A Kinase-Independent Role for Unoccupied Insulin and IGF-1 Receptors in the Control of Apoptosis

Insulin and insulin-like growth factor 1 (IGF-1) act as anti-apoptotic hormones. We found that, unexpectedly, double knockout (DKO) cells that lacked both insulin and IGF-1 receptors (IR and IGF1R, respectively), were resistant to apoptosis induced through either the intrinsic or extrinsic pathway. This resistance to apoptosis was associated with decreased abundance of the pro-apoptotic protein Bax and increases in abundance of the anti-apoptotic proteins Bcl-2, Bcl-xL, XIAP, and Flip. These changes in protein abundance involved primarily post-transcriptional mechanisms. Restoration of the insulin or IGF-1 receptor to DKO cells also restored their sensitivity to apoptosis.

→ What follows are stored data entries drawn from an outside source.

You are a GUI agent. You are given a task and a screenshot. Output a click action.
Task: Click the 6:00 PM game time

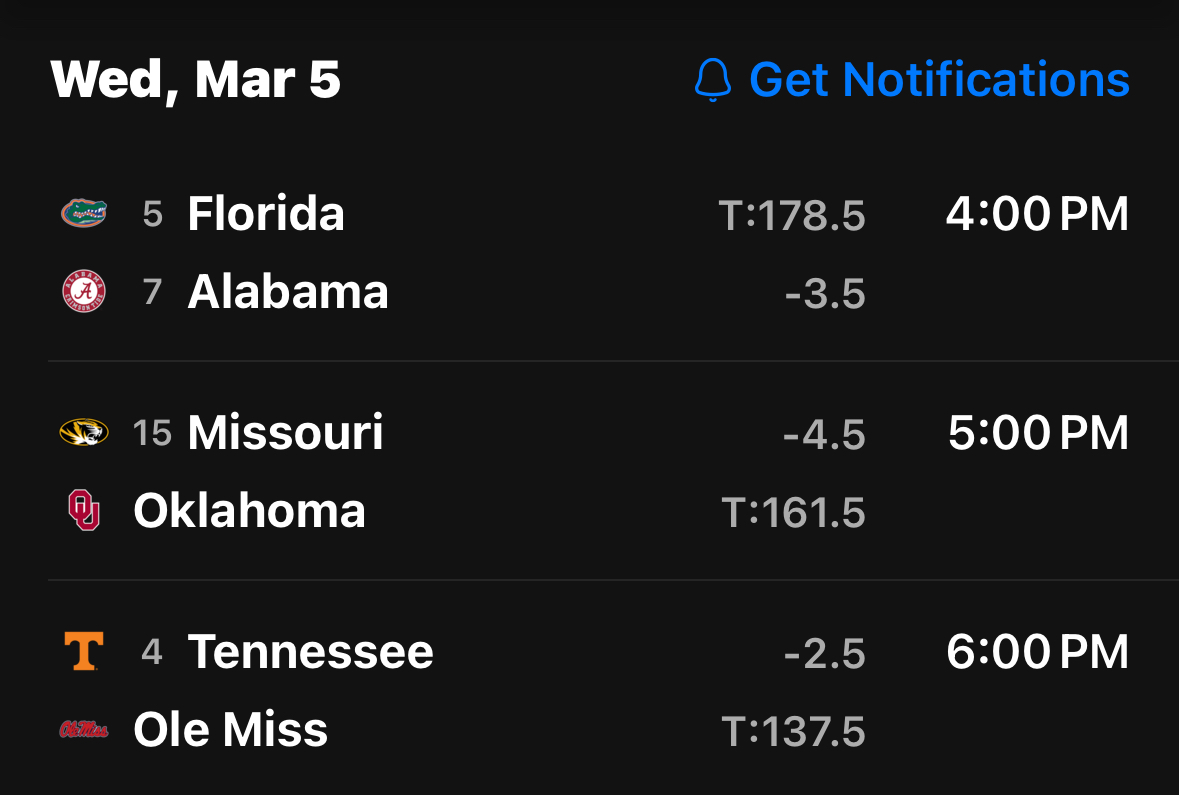click(x=1037, y=652)

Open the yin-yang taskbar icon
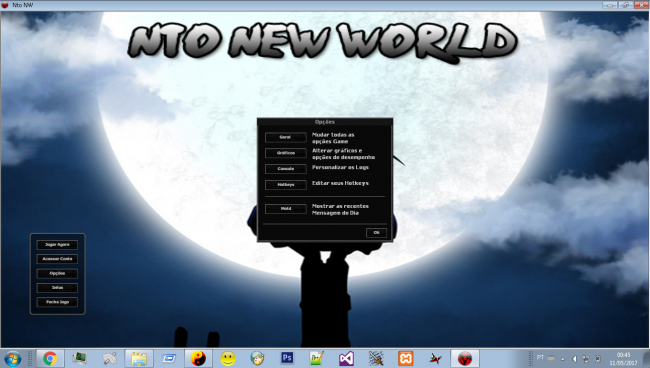click(198, 358)
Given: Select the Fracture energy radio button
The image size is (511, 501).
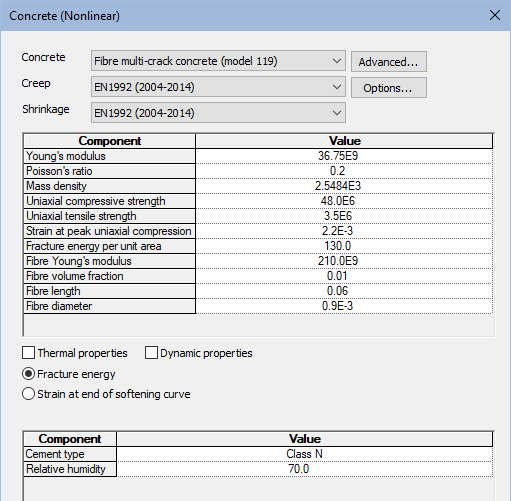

Notably, expression of a catalytically inactive mutant form of the insulin receptor also restored susceptibility to apoptosis. Thus, the insulin and IGF-1 receptors have bidirectional roles in the control of cell survival and can be viewed as previously-unidentified dependence receptors. Insulin and IGF-1 binding stimulates receptor tyrosine kinase activity and blocks apoptosis, whereas unliganded insulin and IGF-1 receptors, acting through a mechanism independent of their catalytic activity, exert a permissive effect on cell death.